## GIVEN EXERCISE:
Transcribe everything from the line containing "Tap the Video" down to the end of the records, both ends included, word for word.

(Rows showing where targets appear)
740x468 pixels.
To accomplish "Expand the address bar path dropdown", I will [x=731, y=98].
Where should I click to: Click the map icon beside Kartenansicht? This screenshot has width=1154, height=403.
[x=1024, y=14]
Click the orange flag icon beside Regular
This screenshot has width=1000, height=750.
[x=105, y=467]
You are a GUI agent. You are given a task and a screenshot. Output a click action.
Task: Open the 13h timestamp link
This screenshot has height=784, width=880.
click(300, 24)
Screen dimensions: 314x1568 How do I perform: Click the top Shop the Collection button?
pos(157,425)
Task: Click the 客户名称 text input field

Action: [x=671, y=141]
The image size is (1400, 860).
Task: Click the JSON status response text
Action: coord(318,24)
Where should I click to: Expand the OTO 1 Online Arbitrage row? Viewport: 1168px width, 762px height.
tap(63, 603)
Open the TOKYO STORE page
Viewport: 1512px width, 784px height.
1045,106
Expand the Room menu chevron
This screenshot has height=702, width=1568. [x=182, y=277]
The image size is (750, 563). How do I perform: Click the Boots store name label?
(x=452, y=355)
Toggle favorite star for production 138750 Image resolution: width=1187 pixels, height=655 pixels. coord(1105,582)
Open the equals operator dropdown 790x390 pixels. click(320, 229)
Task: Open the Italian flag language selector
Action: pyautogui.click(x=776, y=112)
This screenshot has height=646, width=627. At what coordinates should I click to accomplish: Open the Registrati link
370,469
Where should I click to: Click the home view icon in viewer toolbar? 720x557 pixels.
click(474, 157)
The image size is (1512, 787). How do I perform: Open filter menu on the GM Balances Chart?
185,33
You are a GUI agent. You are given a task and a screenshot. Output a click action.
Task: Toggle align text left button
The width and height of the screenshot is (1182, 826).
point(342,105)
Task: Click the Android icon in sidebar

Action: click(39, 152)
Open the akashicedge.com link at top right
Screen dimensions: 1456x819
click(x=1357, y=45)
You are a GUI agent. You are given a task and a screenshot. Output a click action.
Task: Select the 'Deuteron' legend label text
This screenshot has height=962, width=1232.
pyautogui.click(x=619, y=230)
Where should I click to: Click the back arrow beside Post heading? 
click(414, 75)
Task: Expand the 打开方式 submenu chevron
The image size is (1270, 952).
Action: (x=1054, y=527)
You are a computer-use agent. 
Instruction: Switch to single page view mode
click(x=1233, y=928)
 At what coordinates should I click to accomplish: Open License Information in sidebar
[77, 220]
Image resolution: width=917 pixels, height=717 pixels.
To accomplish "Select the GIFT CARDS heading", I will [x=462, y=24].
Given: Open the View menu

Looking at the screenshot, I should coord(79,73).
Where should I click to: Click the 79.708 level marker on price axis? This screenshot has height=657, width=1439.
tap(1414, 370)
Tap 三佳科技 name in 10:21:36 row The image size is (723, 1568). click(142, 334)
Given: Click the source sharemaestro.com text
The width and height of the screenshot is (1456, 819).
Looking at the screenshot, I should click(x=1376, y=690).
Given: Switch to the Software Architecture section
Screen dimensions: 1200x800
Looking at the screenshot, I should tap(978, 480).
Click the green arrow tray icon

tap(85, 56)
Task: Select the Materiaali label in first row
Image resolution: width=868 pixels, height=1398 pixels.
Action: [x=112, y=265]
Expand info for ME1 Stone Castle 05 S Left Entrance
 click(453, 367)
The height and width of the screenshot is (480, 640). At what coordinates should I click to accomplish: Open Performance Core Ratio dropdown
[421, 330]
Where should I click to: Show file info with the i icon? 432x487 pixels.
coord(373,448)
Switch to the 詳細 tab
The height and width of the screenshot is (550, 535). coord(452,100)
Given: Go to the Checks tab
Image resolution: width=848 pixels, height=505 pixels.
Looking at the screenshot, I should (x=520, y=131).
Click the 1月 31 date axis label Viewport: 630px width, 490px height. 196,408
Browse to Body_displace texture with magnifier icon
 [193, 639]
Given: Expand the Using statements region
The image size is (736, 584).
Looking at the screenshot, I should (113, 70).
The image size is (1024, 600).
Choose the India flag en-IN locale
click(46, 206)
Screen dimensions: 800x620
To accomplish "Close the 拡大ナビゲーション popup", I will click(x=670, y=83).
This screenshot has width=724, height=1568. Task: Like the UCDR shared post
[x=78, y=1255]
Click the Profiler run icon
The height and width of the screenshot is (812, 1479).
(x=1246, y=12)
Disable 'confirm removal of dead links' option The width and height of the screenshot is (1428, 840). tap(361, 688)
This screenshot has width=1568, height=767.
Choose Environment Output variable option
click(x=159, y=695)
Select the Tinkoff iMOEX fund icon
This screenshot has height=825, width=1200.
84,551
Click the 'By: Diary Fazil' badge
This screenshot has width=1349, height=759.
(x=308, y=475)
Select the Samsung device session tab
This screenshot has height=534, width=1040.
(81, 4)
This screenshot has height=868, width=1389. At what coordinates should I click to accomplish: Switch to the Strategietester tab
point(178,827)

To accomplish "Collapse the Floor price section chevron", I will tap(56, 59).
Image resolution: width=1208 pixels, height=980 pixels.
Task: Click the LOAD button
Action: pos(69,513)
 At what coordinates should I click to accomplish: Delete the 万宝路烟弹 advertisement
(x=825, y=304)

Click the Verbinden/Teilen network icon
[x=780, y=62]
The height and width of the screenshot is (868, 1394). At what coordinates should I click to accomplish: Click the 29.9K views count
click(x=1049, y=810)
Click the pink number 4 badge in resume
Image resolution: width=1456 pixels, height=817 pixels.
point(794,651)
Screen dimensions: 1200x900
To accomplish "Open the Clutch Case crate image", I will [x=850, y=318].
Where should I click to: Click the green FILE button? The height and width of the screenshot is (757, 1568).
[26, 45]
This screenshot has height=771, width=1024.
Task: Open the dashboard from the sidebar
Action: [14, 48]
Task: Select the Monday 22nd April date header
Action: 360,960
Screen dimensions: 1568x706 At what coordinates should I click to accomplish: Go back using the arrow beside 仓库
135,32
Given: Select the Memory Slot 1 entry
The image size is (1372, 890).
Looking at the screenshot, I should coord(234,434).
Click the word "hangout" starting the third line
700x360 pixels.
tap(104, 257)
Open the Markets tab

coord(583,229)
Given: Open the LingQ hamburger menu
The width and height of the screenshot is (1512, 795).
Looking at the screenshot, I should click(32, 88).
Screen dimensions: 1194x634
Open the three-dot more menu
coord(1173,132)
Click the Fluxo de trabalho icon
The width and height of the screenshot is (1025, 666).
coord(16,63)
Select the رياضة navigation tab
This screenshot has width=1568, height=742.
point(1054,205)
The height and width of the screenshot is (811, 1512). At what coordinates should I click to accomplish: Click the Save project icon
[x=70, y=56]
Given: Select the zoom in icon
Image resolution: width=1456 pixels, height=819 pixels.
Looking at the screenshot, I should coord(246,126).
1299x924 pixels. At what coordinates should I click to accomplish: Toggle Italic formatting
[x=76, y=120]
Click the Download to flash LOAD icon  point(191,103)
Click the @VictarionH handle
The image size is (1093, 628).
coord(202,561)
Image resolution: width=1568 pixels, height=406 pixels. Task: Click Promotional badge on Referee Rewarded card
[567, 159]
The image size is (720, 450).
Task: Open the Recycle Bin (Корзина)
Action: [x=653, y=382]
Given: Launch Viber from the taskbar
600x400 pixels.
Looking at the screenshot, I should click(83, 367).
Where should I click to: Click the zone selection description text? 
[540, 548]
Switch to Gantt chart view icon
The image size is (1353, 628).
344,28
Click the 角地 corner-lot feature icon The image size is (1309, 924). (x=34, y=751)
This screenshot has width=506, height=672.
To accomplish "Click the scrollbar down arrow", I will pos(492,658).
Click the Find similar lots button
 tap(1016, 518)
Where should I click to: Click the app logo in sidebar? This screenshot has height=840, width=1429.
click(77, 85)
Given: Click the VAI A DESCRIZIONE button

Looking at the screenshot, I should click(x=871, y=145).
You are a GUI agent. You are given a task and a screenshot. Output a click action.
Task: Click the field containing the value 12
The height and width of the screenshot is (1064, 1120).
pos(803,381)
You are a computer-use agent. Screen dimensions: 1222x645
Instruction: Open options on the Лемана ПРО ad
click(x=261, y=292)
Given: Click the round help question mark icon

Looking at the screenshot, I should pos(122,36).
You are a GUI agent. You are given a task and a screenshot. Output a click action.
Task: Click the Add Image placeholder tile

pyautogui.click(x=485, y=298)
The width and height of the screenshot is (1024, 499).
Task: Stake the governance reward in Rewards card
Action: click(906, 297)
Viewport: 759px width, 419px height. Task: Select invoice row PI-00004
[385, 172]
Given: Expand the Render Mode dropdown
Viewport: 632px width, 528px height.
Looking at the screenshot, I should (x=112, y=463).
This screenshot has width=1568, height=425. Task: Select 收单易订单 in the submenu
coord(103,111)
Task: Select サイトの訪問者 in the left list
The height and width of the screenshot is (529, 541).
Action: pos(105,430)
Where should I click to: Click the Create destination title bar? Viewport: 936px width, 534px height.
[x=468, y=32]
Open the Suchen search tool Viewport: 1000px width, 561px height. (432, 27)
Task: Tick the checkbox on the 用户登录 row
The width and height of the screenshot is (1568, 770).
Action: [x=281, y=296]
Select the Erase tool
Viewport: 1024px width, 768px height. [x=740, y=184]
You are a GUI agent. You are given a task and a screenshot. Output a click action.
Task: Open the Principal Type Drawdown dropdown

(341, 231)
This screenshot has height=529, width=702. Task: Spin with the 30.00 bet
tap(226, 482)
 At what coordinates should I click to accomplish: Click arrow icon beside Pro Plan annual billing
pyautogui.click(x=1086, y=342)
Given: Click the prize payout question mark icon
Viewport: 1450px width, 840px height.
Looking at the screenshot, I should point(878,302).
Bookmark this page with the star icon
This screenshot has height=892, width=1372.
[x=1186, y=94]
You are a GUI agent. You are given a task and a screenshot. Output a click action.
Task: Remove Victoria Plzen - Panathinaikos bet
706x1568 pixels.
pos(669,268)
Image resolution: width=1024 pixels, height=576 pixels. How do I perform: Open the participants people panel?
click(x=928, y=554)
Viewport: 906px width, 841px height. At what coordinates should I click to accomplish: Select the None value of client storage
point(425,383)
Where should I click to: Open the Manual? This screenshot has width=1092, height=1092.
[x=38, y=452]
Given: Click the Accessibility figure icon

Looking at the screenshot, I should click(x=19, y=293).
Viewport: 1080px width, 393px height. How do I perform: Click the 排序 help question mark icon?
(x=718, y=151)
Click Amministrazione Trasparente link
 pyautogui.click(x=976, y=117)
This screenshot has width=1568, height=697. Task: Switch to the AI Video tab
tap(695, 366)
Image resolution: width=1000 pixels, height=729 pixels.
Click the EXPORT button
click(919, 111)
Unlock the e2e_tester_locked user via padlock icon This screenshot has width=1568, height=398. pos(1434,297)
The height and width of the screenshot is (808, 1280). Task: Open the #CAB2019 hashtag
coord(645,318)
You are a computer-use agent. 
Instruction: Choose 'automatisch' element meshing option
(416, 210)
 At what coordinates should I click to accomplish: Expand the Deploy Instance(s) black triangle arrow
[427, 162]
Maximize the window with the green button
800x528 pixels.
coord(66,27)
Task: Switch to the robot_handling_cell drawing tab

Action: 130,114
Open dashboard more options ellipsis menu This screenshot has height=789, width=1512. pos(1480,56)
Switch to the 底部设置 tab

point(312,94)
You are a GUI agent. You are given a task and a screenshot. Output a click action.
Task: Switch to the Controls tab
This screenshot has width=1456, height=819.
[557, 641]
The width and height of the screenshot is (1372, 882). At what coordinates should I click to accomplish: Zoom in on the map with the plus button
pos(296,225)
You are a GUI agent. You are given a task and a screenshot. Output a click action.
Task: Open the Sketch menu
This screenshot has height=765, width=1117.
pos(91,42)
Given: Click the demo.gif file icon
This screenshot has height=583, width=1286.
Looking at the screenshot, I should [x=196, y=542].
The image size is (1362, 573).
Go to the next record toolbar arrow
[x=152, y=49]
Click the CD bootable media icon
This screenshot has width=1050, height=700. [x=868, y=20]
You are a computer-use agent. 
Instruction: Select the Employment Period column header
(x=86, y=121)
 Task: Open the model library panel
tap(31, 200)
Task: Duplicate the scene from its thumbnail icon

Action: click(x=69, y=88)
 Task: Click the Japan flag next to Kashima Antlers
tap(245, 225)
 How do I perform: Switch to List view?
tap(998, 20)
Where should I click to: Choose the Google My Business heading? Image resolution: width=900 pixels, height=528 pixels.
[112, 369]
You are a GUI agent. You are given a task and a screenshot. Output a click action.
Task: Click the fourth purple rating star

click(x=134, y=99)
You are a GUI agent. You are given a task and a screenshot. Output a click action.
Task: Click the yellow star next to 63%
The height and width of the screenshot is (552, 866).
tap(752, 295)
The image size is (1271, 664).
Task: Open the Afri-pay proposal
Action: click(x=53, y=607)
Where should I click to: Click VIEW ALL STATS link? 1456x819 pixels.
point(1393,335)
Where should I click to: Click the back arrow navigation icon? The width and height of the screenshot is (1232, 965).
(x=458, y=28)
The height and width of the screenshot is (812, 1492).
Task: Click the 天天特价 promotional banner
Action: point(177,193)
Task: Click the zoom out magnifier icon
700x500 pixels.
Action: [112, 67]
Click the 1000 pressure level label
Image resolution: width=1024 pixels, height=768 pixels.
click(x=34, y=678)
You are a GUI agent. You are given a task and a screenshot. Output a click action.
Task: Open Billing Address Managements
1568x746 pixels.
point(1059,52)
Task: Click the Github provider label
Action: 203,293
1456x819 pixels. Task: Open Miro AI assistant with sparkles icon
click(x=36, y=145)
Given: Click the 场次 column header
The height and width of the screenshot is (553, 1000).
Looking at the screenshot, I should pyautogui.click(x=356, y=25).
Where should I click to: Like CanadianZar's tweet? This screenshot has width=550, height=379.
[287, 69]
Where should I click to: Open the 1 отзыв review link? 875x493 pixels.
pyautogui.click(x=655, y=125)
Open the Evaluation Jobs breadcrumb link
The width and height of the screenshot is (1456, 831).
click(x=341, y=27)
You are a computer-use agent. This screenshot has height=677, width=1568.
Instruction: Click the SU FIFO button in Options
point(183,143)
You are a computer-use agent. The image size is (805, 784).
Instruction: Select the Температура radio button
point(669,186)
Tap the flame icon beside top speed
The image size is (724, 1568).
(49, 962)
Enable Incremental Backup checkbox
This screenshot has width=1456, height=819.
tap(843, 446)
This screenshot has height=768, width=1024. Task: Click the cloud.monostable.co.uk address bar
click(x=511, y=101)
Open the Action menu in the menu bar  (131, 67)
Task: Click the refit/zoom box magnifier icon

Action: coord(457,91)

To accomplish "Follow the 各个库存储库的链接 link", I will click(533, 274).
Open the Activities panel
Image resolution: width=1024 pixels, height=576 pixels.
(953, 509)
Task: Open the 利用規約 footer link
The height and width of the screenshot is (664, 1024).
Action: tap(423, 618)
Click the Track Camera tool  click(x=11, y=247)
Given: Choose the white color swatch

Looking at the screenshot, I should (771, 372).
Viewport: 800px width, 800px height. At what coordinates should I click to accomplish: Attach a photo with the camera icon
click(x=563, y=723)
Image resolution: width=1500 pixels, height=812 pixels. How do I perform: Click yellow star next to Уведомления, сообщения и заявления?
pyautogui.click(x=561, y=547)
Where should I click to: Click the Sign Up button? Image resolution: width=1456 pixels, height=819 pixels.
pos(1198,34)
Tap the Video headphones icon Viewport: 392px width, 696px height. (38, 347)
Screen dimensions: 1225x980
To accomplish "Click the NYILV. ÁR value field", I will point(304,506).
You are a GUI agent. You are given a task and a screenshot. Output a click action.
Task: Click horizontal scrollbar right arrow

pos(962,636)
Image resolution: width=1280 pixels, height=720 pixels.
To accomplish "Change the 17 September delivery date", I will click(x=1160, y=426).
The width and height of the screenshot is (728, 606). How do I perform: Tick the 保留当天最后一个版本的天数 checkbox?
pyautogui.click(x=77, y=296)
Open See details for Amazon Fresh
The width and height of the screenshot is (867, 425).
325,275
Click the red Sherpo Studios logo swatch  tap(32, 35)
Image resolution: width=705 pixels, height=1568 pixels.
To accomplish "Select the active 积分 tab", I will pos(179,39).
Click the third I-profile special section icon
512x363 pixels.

## TASK OUTPUT:
Tap the Video headphones icon Viewport: 392px width, 696px height. (38, 347)
Screen dimensions: 1225x980
To accomplish "Click the NYILV. ÁR value field", I will point(304,506).
You are a GUI agent. You are given a task and a screenshot. Output a click action.
Task: Click horizontal scrollbar right arrow

pos(962,636)
Image resolution: width=1280 pixels, height=720 pixels.
To accomplish "Change the 17 September delivery date", I will click(x=1160, y=426).
The width and height of the screenshot is (728, 606). How do I perform: Tick the 保留当天最后一个版本的天数 checkbox?
pyautogui.click(x=77, y=296)
Open See details for Amazon Fresh
The width and height of the screenshot is (867, 425).
325,275
Click the red Sherpo Studios logo swatch  tap(32, 35)
Image resolution: width=705 pixels, height=1568 pixels.
To accomplish "Select the active 积分 tab", I will pos(179,39).
Click the third I-profile special section icon
512x363 pixels.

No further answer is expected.